La réponse de la société à cette question ingénue est totalement dénuée de romantisme: c’est bien pour cela que l’on a inventé le mariage. Ainsi, ce n’est ni à l’amant de prouver la valeur de son attachement par des chaînes librement consenties, ni à l’amante de se fixer l’obsédant devoir de plaire à nouveau chaque jour. Disons simplement que le contrat de fidélité dans le mariage s’applique à chacune des deux parties, d’égale manière. Comment alors interpréter la notion de «fidélisation»? La fidélisation, en toute logique, ne commence que lorsque la longévité dans la relation n’est plus acquise, n’est plus un dû. Lorsque l’amant, par exemple, ne se fixe plus de «devoir d’attachement». C’est le cas des générations actuelles de collaborateurs, pour qui cette notion de «fidélité» à l’entreprise est, au mieux, archaïque et au pire, incongrue. Peut-on le leur reprocher? Pas vraiment. Le coup de canif dans le contrat de «l’emploi à perpétuité» n’est pas de leur fait. Mais faut-il aller jusqu’à revendiquer le papillonnage comme preuve de valeur, d’affirmation de ses choix et de sa volonté de suivre ses affinités? C’est en tout cas le discours qui tend à s’imposer.

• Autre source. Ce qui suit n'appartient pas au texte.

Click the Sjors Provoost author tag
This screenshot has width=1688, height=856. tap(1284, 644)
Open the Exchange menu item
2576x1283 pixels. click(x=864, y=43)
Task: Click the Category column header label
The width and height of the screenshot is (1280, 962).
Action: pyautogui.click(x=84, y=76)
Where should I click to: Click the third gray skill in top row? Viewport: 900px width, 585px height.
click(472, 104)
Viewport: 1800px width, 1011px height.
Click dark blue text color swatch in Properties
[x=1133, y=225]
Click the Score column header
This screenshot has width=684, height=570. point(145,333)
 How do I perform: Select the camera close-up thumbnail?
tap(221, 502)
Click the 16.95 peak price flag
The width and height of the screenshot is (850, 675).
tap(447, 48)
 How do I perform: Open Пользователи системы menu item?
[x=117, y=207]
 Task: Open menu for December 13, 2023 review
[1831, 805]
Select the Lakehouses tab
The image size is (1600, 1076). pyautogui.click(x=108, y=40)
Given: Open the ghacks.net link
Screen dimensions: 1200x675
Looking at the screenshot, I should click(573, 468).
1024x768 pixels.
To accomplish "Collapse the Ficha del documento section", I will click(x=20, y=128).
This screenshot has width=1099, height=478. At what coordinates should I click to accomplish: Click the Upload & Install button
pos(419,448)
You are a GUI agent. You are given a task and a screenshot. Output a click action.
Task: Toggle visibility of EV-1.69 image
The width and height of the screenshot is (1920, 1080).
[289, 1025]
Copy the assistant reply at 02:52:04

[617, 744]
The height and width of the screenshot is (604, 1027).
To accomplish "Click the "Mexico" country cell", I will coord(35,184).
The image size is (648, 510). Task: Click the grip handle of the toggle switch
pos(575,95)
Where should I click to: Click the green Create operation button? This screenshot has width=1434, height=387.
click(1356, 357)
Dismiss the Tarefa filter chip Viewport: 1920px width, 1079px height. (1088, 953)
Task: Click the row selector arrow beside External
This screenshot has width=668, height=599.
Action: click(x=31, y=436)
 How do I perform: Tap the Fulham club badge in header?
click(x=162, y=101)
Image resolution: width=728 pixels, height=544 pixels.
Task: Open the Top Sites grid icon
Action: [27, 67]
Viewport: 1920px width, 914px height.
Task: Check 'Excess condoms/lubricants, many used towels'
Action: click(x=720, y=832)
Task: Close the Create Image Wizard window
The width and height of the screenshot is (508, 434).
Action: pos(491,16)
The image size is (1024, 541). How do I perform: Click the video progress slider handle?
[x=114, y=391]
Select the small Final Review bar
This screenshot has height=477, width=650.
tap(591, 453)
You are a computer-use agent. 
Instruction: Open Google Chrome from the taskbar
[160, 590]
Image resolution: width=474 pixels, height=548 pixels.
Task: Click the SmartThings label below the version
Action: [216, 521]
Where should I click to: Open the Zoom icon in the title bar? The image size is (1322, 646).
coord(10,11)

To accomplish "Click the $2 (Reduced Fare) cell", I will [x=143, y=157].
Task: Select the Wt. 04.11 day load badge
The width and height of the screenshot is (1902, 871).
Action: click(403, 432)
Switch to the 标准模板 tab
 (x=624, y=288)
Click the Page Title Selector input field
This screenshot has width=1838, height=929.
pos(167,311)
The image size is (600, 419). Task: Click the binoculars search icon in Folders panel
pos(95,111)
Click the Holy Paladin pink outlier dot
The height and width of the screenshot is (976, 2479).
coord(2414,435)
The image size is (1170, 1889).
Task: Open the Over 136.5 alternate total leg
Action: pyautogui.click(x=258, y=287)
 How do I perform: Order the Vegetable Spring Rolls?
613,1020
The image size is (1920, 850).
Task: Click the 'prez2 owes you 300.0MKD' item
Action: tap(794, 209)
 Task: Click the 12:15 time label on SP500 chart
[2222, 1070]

Aujourd’hui, c’est à l’entreprise de séduire, de retenir, de stimuler, de divertir. Par tous les moyens. Il faut offrir des conditions attractives et personnalisées, favoriser un cadre de travail agile et épanouissant, rendre les tâches ludiques, varier le quotidien, traiter ses collaborateurs comme des clients, les satisfaire en temps réel, oser le Chief Happiness Officer («Monsieur ou Madame Bonheur» dans sa déclinaison managériale). Mais à trop vouloir plaire, à quel moment l’entreprise risque-t-elle d’y perdre sa crédibilité? A quel moment la séduction du collaborateur-client va-t-elle se muer en tyrannie de l’alburostre ultraconnecté? Exiger la fidélité d’un collaborateur revient à le placer dans une insupportable situation de dépendance que le monde actuel a rendue intenable. Mais exiger de l’entreprise qu’elle se mue en une sorte de parc d’attraction pour intermittents du baby-foot n’est pas une solution plus durable.

Un relation gagnante

En toute logique parfaitement helvétique, il faudra que chacun reprenne son extrémité de la relation pour en repenser le sens et les limites. La bonne nouvelle, c’est que la qualité de vie au travail ne peut qu’en sortir gagnante. En effet, ce qui retient les collaborateurs sans que l’on cherche absolument à les fidéliser (statistiques à l’appui), c’est une bonne vieille ambiance conviviale de travail, une saine implication par la prise en compte des idées et des besoins de chacun dans une société en mutation, une recherche constante d’amélioration et une salutaire remise en question à tous les niveaux de l’entreprise. Le terme étant galvaudé, on n’ose plus parler de «bienveillance», mais tout de même. Sur le terrain, et quel que soit l’endroit duquel on considère la relation, c’est tout de même cela qui marche le mieux. Même en amour.